И только с третьей попытки замаячил хоть какой-то ориентир! 25 + 7 + 17: «Ваши действия должны определяться вашими идеями». Пусть в обтекаемых выражениях, но судьба все же дала мне карт-бланш. Мол, отцепись и езжай хоть к чертовой бабушке, если тебе это надо. Что ж, спасибо и на том…
Поля кончились, и теперь с обеих сторон к дороге подступали кружевные кроны лиственного перелеска. «Когда деревья были большими» — вспомнилось название старого фильма. У меня тоже было время, когда вот этот самый лесок казался дремучей, сказочной чащей. Малышней мы, бывало, «отрывались» в такие дальние вылазки: зимой на лыжах, летом — на великах, а то и пешком. Сначала я была бесплатным приложением к Люськиным компаниям, затем сама предводительствовала — уже в Гошкиных… И никому из взрослых, кстати, даже в голову не приходило, что детишки могут повстречать в лесу или на дороге плохих людей. А нам, тогдашним соплякам, почему-то не приходило в голову ломать и жечь деревья, разорять птичьи гнезда, бросать в лесу всякую дрянь. Самое злостное хулиганство, на какое мы были способны, — вырезать перочинным ножичком на толстом стволе: «Таня + Вова = …»

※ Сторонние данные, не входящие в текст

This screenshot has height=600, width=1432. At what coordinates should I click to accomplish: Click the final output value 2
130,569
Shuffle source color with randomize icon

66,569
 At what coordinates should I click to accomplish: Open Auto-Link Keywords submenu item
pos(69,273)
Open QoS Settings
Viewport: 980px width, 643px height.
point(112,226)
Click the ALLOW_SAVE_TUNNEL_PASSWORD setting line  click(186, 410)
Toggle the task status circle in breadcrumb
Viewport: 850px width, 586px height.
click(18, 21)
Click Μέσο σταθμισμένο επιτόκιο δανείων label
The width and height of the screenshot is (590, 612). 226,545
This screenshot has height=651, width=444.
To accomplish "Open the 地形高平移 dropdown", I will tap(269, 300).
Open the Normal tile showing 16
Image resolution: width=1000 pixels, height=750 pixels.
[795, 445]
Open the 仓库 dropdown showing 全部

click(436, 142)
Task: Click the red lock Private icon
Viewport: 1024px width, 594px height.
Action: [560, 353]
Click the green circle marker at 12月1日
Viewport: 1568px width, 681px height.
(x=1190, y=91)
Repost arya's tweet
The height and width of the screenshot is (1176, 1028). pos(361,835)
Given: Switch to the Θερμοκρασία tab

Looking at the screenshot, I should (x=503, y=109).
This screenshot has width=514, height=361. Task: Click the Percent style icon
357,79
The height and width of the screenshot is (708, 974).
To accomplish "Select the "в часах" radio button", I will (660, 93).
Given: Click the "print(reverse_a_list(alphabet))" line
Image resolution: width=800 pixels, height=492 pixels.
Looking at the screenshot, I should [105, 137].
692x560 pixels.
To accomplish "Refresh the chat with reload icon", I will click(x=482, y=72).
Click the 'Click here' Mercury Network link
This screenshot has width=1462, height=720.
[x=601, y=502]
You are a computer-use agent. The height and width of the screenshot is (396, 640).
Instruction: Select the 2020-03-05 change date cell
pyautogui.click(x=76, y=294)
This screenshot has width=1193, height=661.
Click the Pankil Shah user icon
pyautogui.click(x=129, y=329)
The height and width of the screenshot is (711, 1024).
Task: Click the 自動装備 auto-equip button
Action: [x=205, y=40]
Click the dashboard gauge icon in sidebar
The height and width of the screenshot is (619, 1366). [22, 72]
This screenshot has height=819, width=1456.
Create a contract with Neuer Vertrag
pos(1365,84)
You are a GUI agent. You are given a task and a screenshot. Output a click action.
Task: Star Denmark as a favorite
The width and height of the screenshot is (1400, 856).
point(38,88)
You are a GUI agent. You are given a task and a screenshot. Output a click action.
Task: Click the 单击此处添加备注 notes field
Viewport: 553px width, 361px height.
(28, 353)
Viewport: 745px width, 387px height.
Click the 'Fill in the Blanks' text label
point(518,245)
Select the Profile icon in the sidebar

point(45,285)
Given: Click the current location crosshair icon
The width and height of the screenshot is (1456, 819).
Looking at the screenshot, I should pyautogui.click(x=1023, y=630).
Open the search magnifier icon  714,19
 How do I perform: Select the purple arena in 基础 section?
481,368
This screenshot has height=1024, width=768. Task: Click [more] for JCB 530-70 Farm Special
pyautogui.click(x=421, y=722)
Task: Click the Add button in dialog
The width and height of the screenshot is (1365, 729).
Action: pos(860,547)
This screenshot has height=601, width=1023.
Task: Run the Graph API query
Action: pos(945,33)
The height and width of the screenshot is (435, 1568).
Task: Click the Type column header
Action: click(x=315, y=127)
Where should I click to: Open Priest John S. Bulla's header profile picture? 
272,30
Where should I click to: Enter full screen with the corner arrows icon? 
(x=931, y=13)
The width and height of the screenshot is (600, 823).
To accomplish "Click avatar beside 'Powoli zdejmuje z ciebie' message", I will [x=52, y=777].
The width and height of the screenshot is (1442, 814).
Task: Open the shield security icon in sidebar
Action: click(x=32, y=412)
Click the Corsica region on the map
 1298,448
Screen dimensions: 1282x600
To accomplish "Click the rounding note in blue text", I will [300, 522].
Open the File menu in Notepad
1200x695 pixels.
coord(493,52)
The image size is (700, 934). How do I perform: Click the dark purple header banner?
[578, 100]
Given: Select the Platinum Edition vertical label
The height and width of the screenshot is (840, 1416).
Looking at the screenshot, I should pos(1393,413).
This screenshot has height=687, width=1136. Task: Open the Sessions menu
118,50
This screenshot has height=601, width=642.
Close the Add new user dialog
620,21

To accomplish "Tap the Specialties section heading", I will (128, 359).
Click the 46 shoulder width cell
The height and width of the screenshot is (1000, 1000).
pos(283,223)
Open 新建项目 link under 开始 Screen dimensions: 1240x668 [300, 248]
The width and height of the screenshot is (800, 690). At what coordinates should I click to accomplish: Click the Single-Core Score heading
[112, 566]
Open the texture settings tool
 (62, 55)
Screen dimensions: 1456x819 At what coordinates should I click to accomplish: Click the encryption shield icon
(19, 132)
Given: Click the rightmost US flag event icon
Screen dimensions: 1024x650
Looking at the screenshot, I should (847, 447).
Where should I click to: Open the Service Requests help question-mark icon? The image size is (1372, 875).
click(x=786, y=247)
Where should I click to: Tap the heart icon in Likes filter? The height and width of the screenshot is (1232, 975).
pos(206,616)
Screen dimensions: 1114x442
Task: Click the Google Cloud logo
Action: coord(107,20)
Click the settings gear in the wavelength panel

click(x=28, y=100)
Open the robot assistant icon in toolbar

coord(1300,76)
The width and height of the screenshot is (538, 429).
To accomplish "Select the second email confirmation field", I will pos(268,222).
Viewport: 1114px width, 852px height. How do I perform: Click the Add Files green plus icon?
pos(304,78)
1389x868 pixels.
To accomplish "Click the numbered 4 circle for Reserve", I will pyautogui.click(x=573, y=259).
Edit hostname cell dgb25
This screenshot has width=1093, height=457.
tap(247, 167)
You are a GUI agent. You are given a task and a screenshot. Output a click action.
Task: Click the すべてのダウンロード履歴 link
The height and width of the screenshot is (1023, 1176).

А может, и в самом деле тогда были большие деревья, а теперь их уже нет? Интересно бы посмотреть, сохранилось ли то самое…
Я с сомнением взглянула в зеркальце на племянника, примолкшего на заднем сиденье: как он воспримет мою бредовую идейку остановиться и пройтись? Думала, Гошка задремал, но глаза его были открыты — они смотрели в окошко. Только, кажется, он ничего не видел. Скорее всего, я знаю, по ком он грезит наяву.
— Тат! — он поймал мой взгляд. — Давай тормознемся, а? Водички наберем… Ты помнишь наш родник?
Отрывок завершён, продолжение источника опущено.